--- PROBLEM DESCRIPTION ---
From the data below, return the exact lines starting at the line containing "Viewport: 800px width, 640px" and ending at the line containing "Given: Open Mathieu Serradori driver entry", both included, and nothing else.

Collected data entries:
◇ ◇ ◇

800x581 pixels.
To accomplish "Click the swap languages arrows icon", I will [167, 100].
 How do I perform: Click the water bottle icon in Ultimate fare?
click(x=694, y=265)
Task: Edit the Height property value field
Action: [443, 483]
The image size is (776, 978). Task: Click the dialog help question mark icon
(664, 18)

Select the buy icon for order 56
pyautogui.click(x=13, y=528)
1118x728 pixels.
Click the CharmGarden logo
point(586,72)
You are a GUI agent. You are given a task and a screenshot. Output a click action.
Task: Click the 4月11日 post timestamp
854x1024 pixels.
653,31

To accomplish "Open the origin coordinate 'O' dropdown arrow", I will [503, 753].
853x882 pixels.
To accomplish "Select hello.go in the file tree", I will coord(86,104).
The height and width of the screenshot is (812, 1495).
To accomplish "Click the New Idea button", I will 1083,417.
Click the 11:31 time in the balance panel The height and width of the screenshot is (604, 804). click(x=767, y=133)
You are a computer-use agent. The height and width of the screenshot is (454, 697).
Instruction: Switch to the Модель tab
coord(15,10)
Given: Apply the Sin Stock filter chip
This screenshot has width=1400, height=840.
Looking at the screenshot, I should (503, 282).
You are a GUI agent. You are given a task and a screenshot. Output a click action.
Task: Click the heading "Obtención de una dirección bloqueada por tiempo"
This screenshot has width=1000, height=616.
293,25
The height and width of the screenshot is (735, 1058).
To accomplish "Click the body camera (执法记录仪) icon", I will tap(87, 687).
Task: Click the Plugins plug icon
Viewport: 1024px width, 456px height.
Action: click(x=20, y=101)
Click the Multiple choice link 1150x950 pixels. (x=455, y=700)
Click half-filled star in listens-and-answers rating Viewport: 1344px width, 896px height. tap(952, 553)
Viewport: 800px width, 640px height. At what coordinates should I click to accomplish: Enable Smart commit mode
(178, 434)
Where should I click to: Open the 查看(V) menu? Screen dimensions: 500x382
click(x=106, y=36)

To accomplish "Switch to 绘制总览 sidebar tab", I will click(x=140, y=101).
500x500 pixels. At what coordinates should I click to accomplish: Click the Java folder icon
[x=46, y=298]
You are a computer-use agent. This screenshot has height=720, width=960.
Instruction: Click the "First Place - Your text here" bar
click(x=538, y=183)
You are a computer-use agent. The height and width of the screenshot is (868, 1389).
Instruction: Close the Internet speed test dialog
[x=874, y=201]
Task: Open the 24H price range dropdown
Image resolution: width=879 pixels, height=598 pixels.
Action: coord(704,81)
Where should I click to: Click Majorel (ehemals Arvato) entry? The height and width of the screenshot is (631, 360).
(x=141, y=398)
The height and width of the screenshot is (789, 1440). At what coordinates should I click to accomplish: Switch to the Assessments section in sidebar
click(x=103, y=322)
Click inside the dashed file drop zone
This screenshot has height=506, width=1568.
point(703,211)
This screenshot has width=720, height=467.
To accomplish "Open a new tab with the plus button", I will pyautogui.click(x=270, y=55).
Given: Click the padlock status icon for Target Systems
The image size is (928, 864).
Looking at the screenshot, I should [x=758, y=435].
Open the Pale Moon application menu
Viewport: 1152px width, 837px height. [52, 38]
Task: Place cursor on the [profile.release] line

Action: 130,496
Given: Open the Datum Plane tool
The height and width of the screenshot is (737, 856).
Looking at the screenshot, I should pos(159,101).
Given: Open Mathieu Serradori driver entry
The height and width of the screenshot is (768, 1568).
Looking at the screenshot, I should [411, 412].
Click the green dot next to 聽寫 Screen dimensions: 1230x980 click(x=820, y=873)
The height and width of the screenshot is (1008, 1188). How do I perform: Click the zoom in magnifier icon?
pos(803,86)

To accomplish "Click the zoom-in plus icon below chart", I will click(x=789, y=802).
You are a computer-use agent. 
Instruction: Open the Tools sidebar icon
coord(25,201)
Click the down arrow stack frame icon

◇ ◇ ◇

--- RESULT BELOW ---
Viewport: 800px width, 640px height. At what coordinates should I click to accomplish: Enable Smart commit mode
(178, 434)
Where should I click to: Open the 查看(V) menu? Screen dimensions: 500x382
click(x=106, y=36)

To accomplish "Switch to 绘制总览 sidebar tab", I will click(x=140, y=101).
500x500 pixels. At what coordinates should I click to accomplish: Click the Java folder icon
[x=46, y=298]
You are a computer-use agent. This screenshot has height=720, width=960.
Instruction: Click the "First Place - Your text here" bar
click(x=538, y=183)
You are a computer-use agent. The height and width of the screenshot is (868, 1389).
Instruction: Close the Internet speed test dialog
[x=874, y=201]
Task: Open the 24H price range dropdown
Image resolution: width=879 pixels, height=598 pixels.
Action: coord(704,81)
Where should I click to: Click Majorel (ehemals Arvato) entry? The height and width of the screenshot is (631, 360).
(x=141, y=398)
The height and width of the screenshot is (789, 1440). At what coordinates should I click to accomplish: Switch to the Assessments section in sidebar
click(x=103, y=322)
Click inside the dashed file drop zone
This screenshot has height=506, width=1568.
point(703,211)
This screenshot has width=720, height=467.
To accomplish "Open a new tab with the plus button", I will pyautogui.click(x=270, y=55).
Given: Click the padlock status icon for Target Systems
The image size is (928, 864).
Looking at the screenshot, I should [x=758, y=435].
Open the Pale Moon application menu
Viewport: 1152px width, 837px height. [52, 38]
Task: Place cursor on the [profile.release] line

Action: 130,496
Given: Open the Datum Plane tool
The height and width of the screenshot is (737, 856).
Looking at the screenshot, I should pos(159,101).
Given: Open Mathieu Serradori driver entry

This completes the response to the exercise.